Une fois les tubercules identifiés lors du dépotage, deux options s’offrent à vous. La première : les laisser dans le même pot avec la plante mère, nichés dans le substrat frais. Les petits tubercules trouvés dans le terreau sont remis dans la terre près de la plante mère. La seconde, plus gratifiante : les propager séparément.
Lors du rempotage au printemps, cherchez des bulbilles, ces petites billes dures attachées aux racines. Détachez-les délicatement et placez-les dans de la mousse de sphaigne humide ou un petit pot de terreau. Vous aurez bientôt des “bébés” à offrir. La méthode en eau est aussi très efficace : utilisez un petit contenant comme un bouchon ou un shot-glass et ajoutez quelques gouttes d’eau pour que le tubercule soit juste au contact sans être immergé. Placez-les sous lumière indirecte vive et maintenez l’humidité élevée.

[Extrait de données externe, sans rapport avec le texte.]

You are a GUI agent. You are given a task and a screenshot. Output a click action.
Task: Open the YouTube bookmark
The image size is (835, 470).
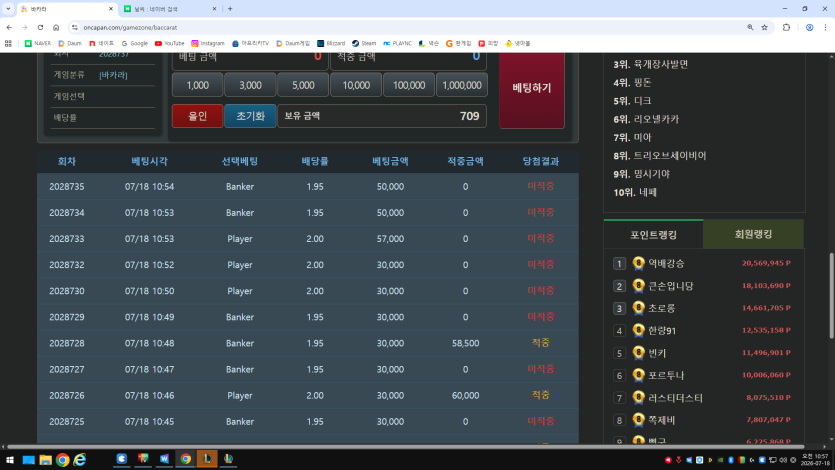tap(169, 43)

Après environ deux semaines, vous verrez des racines se former, puis deux à trois semaines plus tard, de minuscules feuilles émergeront. Il est recommandé de laisser les tubercules développer au moins deux ou trois feuilles avant de les repiquer. La patience est la seule contrainte. Une Alocasia née d’un tubercule que l’on avait failli jeter lors d’un rempotage raté, c’est une certaine fierté de jardinier d’intérieur. Et la preuve que comprendre une plante vaut mieux que la chouchouter à l’aveugle.